The TEAM Mini Max has a wing area of 112sqft. With a Rotax 277 and gear drive, or a half VW, she will make 254#, and stall below the 103-posted stall speed, without flaps. Wayne Ison added flapperons once people started using larger, heavier engines, to help maintain a low stall speed.
The Ultracruiser uses a Ribblet airfoil and does well at 254#.
Both aircraft use a fairly thick-section airfoil.
One thing that many people overlook, as regards stall speed, is how clean the airframe is. As an example, take the Mooney M20: the stall speed gear-up/flaps-up is higher than gear-down/flaps-up.
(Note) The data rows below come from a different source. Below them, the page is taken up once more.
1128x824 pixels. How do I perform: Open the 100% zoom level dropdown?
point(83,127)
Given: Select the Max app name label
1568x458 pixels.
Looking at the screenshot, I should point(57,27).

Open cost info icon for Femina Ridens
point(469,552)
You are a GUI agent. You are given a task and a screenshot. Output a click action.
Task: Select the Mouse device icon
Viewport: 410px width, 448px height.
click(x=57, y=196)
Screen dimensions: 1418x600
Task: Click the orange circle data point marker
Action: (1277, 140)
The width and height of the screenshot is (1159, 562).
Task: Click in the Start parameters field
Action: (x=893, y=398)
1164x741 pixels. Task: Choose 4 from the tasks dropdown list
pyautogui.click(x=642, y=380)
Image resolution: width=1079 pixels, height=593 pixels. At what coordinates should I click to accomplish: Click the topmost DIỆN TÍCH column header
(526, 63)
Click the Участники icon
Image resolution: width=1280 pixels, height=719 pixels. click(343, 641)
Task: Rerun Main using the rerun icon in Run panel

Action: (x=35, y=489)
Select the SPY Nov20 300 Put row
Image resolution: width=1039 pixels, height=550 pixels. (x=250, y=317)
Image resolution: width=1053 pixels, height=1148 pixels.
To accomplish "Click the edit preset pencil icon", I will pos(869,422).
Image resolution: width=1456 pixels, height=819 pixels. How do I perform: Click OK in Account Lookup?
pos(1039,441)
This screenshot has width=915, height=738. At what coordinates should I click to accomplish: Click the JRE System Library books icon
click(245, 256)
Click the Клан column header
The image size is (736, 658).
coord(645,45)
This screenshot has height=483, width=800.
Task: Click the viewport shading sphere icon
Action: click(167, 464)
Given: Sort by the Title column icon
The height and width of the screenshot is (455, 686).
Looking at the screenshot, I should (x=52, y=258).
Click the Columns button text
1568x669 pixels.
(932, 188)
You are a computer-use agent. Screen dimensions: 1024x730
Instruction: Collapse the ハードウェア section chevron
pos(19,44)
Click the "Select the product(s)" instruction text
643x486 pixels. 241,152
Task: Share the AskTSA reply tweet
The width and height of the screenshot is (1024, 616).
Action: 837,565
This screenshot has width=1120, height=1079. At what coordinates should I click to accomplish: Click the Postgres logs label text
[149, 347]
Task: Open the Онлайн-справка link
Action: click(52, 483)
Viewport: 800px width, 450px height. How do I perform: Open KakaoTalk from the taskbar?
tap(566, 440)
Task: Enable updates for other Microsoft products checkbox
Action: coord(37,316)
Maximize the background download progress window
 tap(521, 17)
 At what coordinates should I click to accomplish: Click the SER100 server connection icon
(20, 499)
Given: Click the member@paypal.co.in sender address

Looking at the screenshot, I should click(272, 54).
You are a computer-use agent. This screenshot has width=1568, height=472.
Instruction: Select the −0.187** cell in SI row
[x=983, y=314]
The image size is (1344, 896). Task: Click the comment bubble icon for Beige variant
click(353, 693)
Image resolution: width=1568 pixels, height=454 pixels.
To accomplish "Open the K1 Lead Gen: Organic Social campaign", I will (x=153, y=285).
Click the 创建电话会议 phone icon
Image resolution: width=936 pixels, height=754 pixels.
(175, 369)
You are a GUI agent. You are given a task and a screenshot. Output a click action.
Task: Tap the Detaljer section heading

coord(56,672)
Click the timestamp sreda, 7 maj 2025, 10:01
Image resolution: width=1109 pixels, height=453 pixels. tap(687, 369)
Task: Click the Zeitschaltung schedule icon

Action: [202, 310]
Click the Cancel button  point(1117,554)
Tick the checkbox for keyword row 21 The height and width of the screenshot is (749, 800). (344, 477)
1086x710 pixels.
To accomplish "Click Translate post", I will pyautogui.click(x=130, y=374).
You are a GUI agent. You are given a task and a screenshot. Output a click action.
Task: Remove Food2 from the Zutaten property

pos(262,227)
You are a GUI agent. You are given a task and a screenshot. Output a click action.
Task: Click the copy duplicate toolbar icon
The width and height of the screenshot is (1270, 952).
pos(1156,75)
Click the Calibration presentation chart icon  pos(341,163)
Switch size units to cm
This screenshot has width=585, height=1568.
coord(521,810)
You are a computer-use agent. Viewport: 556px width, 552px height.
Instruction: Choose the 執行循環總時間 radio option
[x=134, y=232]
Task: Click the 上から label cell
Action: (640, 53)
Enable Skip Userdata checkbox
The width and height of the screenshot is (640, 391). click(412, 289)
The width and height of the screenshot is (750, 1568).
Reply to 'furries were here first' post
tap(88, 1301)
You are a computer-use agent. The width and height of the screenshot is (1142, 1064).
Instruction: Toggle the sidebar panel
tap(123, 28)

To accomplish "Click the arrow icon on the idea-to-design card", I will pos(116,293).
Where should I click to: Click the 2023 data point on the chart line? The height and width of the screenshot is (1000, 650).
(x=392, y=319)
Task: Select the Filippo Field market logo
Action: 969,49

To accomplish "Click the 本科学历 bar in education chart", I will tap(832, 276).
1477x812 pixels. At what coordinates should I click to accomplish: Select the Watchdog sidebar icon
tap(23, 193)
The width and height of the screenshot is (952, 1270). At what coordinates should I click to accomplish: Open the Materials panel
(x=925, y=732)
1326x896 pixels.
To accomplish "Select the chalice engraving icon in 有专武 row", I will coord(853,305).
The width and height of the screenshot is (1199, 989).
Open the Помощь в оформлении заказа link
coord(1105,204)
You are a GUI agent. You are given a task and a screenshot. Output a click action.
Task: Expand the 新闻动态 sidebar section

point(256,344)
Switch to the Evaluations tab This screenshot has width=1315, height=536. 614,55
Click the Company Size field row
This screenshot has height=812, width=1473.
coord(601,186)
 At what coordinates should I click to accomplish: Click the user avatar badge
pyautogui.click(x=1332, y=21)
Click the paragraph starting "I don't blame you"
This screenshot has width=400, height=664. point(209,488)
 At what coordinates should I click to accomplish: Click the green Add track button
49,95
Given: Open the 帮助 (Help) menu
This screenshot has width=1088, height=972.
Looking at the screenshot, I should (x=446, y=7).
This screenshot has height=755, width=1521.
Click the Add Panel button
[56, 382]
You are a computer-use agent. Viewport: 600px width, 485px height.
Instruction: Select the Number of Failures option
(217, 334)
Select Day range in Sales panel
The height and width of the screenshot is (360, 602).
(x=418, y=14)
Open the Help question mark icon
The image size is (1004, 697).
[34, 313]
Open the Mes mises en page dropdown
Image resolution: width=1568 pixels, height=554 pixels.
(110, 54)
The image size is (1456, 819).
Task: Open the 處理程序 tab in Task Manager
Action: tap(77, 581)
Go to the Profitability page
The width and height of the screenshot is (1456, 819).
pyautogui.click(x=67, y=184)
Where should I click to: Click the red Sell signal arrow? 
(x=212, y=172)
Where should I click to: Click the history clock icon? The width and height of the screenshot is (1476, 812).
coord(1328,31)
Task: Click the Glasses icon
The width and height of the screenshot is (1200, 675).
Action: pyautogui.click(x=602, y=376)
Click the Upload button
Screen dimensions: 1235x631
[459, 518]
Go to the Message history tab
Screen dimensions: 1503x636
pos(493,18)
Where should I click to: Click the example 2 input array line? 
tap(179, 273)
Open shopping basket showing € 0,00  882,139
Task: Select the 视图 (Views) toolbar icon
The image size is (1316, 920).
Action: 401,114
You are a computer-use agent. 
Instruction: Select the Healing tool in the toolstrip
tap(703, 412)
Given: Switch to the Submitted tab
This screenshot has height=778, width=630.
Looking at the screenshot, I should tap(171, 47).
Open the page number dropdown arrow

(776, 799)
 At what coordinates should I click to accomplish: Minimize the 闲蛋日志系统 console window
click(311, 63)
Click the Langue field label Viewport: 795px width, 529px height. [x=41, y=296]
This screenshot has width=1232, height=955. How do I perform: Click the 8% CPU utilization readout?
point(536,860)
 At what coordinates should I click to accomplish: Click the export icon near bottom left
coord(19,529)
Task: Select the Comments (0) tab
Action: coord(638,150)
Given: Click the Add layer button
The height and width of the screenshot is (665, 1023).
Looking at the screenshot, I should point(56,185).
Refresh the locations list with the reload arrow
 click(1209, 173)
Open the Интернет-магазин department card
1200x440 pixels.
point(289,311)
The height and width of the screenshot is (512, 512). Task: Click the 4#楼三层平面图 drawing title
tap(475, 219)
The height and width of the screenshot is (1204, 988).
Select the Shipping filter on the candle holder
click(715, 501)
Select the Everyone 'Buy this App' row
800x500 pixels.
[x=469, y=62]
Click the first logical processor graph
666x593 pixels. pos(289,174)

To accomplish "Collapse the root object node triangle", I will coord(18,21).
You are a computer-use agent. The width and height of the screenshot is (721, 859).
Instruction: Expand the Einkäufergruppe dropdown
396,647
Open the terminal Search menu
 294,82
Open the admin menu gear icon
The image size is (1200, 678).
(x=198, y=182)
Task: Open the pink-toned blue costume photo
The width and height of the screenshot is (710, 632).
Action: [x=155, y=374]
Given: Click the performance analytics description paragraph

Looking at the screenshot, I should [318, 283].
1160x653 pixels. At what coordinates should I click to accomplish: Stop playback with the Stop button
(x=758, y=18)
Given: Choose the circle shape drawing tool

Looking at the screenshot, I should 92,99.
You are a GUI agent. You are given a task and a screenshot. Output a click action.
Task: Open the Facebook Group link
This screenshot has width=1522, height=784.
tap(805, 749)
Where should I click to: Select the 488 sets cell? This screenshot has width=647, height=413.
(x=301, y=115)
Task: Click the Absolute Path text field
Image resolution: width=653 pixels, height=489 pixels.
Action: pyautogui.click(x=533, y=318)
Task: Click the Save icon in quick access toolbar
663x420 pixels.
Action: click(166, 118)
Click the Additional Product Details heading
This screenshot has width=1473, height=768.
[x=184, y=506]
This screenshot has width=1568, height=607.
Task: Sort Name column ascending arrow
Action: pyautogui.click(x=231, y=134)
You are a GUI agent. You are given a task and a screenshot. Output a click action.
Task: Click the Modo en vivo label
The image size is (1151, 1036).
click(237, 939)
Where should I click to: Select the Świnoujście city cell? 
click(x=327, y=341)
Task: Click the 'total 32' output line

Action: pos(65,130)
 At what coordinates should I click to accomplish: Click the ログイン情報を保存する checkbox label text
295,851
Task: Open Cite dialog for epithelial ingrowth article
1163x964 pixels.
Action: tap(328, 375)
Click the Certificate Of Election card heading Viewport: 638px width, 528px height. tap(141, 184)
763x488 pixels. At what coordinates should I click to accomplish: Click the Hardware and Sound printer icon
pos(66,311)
Gear-down/flaps-down is slower still. When it comes to slow stall speeds, drag is your friend.
Ison used a blunter radius airfoil for the express purpose of making more drag, to help with the stall, and to help keep the flying speed under the required 63mph. A simple change to a less blunt leading edge will allow the max speed to jump to 75mph, with the same engine/propeller combination.
I had a few minutes so I worked my way through AC103-7 Appendix 2 to determine stall speed based on wing loading and airfoil, or rather working it backwards to determine wing area required to make Part 103 max stall speed. Based on the heaviest allowable BEW of 254lbs, the example pilot they give at 170lbs and 30lbs for a full 5 gallon fuel tank I get 116ft^2 with large flaps and 146ft^2(!) without flaps. Those answers are startlingly higher than the examples I used for comparison earlier in this thread so what gives?
Is the AC103 Appendix just being very liberal with their figures or do the Max-103, Ultra Cruiser, and Airdrome Eindecker use some sort of magic airfoil? Maybe they have advantageous pitot error? I’m not above that last one.
I’ll see what I have in my library to try and come up with a more technical and mathematical stall speed solution than the Appendix gives to compare but in the meantime what do you folks think?